The process for paid sick time accrual differs for temporary help services firms who place an employee with a client company. In this scenario, paid sick leave will accrue by total time worked on assignment with the temporary help firm.

The law also lays out how employees can use their paid sick time. It’s important to note that employees must wait to use their paid sick time until after their 120th day of employment.

Once this is met, employees can use paid sick time for these reasons:
  • The diagnosis, treatment, and recovery from a mental or physical illness (preventive medical care included)
  • Caring for a covered family member during the diagnosis, treatment, and recovery from mental or physical illness (preventative medical care included)
  • Recovering from domestic or sexual violence (either an employee or an employee’s family member)
  • The closing of an employee’s workplace due to a public health emergency
  • The closing of a school of an employee’s child due to a public health emergency
  • Attending school conferences or meetings that are either requested or required to discuss a child’s health condition or disability

New Jersey Employers Must Prepare Now for the New Law

Even though the law doesn’t take effect until October, employers in New Jersey should start preparing now to ensure compliance.

As mentioned earlier, employers could face penalties for failing to comply with the new paid sick leave law once it takes effect.

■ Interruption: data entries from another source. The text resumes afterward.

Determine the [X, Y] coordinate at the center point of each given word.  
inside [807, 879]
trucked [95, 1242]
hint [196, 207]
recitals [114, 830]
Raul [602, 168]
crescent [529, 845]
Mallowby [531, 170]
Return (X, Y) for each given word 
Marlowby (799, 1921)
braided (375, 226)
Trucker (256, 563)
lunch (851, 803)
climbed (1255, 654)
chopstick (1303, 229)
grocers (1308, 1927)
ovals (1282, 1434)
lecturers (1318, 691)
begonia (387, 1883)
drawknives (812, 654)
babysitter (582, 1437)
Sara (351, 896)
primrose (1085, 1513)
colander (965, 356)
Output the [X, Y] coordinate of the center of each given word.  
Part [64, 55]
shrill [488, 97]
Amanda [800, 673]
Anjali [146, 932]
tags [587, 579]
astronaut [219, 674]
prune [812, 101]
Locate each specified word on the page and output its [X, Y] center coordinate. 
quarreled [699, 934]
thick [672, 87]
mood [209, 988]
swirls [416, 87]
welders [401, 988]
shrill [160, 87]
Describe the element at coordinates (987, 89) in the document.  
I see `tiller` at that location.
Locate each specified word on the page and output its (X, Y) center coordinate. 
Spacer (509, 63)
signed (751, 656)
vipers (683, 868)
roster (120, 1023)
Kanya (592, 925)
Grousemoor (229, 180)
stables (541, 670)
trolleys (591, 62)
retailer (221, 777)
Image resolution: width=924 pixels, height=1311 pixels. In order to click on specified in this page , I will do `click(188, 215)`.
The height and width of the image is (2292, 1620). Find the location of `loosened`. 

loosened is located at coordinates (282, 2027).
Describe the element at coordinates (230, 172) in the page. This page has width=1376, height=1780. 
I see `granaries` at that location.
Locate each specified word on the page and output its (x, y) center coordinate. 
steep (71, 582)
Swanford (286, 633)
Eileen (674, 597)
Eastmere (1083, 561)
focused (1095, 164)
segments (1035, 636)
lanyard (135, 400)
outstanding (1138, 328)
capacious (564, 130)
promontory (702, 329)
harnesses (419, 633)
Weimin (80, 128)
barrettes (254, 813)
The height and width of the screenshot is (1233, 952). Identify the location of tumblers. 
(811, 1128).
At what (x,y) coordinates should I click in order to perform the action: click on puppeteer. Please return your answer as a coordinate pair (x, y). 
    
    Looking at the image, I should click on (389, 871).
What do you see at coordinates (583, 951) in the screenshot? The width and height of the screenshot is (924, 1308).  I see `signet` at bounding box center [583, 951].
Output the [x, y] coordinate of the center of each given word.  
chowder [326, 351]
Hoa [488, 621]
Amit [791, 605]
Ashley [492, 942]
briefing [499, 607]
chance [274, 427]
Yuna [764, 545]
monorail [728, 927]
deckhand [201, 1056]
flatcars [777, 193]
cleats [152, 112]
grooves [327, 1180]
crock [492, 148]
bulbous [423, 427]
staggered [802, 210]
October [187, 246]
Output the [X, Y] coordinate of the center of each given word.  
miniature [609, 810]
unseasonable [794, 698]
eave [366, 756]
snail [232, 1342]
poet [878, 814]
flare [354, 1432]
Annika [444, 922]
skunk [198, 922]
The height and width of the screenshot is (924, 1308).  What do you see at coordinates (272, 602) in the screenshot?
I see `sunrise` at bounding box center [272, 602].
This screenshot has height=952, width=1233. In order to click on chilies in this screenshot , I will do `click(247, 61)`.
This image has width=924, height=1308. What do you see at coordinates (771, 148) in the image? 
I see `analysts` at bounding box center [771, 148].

Employees will be able to sue their employer if they violate the law and can seek damages as well as liquidation damages.

There is also an anti-retaliation provision in the law that makes it illegal to retaliate against workers who use their earned time off. An employer who takes retaliatory actions against an employee who uses their paid sick time in accordance with the law could face additional penalties and lawsuits.

If needed, employers in New Jersey can seek assistance from HR compliance experts to help prepare for the law and ensure compliance when it goes into effect.

Now is the time for employers to start planning for the new paid sick leave law to ensure they are fully ready come October.